2015.12.6 18:00(1/4ページ)

【「鬼筆」越後屋のトラ漫遊記】呉昇桓のため“ドアの鍵”開けよ!「条件闘争」ならメジャーの評価が出揃うまで待ってもいい

【「鬼筆」越後屋のトラ漫遊記】

呉昇桓のため“ドアの鍵”開けよ!「条件闘争」ならメジャーの評価が出揃うまで待ってもいい

特集:
「鬼筆」越後屋のトラ漫遊記
背番号22の阪神タイガースのユニホームに袖を通し、中村勝広GM(右)と握手する呉昇桓(オ・スンファン) =平成25(2013)年12月4日、韓国・ソウル市(中川春佳撮影)

背番号22の阪神タイガースのユニホームに袖を通し、中村勝広GM(右)と握手する呉昇桓(オ・スンファン) =平成25(2013)年12月4日、韓国・ソウル市(中川春佳撮影)【拡大】

 ドアの鍵は開けておくべきではないですか? 金本阪神の懸念材料となっている守護神・呉昇桓(オ・スンファン)投手(33)の残留交渉は見通しが立たない状況が続いています。11月一杯で契約更新はならず、身分はFA。キム・ドンウク代理人と渡米した呉は「まずメジャー移籍」を鮮明にしています。阪神球団はウインターミーティング終了の12月11日を最終回答期限とする方向ですが、問題の本質を見れば見るほど、ドアの鍵は閉めない方がいいのではないでしょうか? その心は後備えの不備と昨オフの鳥谷残留の教訓です。

 このコラムでも指摘しましたね。金本阪神が誕生し「超変革」を提唱する中で、チームに最大の懸案事項が残っている-と。それは2年連続のセーブ王・守護神の呉昇桓(オ・スンファン)投手の残留交渉です。あれから3週間が過ぎ去り、事態は混迷を増すばかりですね。
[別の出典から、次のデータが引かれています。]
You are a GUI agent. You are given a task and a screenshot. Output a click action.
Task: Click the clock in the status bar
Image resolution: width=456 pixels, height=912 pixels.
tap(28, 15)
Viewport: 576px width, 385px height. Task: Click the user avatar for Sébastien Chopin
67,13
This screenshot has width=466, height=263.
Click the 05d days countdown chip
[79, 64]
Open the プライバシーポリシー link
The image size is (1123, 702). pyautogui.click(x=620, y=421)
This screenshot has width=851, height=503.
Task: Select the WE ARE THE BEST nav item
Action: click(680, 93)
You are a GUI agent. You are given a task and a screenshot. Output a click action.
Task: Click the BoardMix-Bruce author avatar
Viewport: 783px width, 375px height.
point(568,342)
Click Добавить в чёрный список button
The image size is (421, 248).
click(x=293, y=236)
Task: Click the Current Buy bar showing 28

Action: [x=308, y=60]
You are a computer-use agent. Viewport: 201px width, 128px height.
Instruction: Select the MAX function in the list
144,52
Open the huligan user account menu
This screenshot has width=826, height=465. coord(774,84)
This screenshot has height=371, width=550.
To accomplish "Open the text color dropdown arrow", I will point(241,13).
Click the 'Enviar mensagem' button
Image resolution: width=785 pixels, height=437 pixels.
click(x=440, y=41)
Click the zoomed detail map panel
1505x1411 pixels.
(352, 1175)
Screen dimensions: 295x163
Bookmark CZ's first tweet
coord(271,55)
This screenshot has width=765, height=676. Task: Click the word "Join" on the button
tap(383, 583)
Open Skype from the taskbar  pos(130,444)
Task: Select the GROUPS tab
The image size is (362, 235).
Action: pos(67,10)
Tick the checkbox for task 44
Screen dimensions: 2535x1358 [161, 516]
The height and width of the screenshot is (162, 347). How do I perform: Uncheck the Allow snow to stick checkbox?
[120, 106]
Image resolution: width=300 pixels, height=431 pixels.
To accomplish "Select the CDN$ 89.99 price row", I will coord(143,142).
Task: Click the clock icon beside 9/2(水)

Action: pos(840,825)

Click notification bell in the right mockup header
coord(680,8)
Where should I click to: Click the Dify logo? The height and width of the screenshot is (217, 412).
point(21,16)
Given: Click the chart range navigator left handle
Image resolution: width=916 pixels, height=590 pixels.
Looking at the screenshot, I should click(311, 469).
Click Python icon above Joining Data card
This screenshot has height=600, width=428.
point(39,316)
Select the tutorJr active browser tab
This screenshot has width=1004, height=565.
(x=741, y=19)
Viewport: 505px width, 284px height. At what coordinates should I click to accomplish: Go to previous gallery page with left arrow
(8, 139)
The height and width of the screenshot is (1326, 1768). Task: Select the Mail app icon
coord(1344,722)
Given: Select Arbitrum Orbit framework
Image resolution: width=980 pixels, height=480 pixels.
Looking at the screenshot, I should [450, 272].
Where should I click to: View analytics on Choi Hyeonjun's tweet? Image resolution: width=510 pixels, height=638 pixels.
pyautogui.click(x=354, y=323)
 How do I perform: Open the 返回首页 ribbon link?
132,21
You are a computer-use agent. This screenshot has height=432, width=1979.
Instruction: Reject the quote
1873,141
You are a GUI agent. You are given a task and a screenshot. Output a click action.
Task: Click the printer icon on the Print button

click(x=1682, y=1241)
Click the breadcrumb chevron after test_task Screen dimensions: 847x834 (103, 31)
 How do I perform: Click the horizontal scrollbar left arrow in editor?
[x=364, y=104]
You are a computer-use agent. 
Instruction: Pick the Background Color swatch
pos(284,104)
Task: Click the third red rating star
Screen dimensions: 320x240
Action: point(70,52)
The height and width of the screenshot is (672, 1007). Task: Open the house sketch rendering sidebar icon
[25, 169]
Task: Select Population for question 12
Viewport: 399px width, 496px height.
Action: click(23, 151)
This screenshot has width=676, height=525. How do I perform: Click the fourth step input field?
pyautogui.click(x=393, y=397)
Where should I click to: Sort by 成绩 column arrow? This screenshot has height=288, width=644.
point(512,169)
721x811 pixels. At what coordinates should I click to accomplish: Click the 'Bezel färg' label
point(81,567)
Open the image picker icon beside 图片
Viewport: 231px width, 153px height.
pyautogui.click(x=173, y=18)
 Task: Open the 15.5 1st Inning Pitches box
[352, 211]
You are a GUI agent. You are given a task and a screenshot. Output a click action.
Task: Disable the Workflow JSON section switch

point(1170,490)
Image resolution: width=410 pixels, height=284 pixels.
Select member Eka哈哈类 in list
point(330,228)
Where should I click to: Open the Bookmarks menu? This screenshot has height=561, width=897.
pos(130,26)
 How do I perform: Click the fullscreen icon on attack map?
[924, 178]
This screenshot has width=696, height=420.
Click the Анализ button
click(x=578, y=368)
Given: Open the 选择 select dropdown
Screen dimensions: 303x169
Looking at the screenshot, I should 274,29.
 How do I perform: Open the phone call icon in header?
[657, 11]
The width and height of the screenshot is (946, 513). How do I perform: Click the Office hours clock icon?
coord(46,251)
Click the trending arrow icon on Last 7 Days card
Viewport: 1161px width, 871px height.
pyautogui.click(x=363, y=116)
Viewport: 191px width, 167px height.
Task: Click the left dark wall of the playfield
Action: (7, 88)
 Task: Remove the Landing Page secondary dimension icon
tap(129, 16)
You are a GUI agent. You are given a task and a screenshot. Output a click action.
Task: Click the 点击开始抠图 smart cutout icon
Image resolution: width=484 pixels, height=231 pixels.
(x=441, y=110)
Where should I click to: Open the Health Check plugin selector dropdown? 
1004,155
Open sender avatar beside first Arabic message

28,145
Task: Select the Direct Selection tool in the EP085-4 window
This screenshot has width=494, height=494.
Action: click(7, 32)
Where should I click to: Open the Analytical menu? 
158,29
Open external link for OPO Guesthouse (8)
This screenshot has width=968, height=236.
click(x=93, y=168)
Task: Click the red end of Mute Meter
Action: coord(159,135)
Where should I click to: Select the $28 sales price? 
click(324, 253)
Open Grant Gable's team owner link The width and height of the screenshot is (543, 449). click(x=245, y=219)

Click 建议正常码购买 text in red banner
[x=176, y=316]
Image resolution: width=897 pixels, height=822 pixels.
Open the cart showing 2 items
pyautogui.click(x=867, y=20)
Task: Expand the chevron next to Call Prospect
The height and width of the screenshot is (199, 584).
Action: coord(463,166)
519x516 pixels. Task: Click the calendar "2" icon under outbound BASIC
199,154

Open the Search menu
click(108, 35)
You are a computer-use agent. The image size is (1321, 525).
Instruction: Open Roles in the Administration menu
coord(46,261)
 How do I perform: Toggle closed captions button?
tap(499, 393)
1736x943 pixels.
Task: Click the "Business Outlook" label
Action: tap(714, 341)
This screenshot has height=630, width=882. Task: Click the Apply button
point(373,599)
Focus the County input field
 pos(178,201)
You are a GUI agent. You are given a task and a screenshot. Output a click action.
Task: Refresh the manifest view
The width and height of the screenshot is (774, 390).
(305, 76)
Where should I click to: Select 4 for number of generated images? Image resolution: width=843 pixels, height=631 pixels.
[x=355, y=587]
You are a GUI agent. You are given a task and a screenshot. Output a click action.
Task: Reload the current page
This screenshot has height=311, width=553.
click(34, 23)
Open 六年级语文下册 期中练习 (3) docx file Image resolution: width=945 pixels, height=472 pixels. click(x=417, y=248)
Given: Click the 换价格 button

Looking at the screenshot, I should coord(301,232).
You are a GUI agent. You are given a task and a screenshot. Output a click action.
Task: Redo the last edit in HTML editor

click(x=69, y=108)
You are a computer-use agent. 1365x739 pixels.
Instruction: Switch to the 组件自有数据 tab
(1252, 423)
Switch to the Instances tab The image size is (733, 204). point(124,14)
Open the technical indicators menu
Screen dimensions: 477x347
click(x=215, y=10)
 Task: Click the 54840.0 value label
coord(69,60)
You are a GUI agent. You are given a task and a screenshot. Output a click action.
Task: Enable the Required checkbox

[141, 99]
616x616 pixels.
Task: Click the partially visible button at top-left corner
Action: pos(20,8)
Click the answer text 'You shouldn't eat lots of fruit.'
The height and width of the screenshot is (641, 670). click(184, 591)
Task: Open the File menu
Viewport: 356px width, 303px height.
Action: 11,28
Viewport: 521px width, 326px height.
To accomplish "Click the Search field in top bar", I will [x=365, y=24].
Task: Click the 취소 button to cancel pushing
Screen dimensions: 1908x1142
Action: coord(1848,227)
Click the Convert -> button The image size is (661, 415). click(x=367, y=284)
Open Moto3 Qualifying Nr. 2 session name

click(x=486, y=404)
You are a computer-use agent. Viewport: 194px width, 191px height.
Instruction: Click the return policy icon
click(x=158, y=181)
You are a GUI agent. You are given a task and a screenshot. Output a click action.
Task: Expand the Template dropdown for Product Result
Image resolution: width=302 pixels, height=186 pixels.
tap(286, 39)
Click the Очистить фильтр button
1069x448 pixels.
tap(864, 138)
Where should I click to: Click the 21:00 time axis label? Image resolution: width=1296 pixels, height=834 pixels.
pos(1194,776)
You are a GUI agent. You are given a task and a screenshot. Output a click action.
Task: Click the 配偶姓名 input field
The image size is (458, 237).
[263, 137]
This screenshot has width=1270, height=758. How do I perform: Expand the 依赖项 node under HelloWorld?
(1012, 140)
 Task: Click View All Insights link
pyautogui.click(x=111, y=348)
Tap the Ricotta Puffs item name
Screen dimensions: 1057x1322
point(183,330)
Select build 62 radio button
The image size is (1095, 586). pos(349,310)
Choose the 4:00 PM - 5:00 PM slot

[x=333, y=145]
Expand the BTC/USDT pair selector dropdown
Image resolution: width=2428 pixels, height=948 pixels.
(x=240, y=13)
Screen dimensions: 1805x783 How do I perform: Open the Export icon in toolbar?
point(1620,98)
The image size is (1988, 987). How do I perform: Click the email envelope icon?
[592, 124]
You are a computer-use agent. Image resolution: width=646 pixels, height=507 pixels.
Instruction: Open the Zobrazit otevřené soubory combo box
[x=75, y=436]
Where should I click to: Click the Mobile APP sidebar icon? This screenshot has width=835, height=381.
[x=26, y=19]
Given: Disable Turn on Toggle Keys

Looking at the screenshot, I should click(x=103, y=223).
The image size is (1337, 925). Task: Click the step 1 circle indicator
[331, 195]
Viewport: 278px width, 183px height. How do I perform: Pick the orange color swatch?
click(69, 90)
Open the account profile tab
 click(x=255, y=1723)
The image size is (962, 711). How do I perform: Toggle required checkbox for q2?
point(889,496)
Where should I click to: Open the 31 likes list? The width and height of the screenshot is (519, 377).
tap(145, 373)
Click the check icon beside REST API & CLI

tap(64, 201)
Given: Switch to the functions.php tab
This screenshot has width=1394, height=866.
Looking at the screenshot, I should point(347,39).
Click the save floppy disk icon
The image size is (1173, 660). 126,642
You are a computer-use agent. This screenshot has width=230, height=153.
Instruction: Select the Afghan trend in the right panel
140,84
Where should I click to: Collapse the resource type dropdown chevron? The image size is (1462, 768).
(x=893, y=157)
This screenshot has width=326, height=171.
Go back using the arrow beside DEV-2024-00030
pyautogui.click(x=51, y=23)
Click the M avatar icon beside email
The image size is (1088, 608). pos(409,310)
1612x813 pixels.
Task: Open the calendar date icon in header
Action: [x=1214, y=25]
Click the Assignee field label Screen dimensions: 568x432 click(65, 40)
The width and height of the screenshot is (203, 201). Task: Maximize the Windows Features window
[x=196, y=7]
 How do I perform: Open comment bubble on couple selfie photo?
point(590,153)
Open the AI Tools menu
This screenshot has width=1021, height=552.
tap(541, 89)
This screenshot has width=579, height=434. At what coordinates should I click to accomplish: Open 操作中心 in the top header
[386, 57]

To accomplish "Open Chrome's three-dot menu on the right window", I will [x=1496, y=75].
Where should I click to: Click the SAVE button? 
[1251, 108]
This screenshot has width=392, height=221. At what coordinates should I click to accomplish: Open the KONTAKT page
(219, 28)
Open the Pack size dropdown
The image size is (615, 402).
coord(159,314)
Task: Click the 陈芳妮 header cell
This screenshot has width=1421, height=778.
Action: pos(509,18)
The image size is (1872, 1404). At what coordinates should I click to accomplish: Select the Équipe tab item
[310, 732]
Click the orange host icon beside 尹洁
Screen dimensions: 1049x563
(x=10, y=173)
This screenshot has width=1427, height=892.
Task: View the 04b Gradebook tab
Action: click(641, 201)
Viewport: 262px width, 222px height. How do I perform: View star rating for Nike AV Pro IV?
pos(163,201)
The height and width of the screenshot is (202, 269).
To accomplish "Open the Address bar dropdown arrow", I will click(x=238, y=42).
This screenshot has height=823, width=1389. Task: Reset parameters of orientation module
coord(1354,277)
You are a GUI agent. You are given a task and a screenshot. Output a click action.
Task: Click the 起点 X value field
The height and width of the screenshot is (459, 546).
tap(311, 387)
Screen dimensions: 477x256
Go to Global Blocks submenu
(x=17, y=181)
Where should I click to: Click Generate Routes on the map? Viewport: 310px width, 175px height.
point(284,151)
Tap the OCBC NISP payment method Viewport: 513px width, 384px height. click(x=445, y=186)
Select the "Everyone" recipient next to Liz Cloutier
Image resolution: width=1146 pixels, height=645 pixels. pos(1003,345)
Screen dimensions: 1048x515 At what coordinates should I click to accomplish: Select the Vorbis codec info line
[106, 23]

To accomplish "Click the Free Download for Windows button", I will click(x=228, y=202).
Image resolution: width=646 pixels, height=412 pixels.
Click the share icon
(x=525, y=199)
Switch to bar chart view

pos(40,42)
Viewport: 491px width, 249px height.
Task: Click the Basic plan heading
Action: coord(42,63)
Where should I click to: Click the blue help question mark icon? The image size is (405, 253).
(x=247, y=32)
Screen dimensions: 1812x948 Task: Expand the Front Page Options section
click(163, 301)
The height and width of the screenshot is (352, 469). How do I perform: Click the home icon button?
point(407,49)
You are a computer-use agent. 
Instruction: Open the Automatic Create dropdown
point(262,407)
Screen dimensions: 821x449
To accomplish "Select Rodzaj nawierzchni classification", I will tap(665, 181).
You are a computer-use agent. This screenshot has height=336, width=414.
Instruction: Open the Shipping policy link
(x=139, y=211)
 韓国に帰国する際、呉は「金本監督とは一緒に野球をやってみたい」と、残留を示唆するような発言を残していましたね。しかし、その後の展開は真逆です。キム代理人とともに渡米し、興味を示す米大リーグ複数球団との水面下の交渉を進めました。

 韓国国内の情報では阪神残留には懐疑的で、むしろメジャー移籍が本流となっています。呉自身も「まずはメジャー」というニュアンスの発言を行い、実際、阪神は支配下選手の保有者名簿に載せられる11月一杯での再契約を締結できませんでした。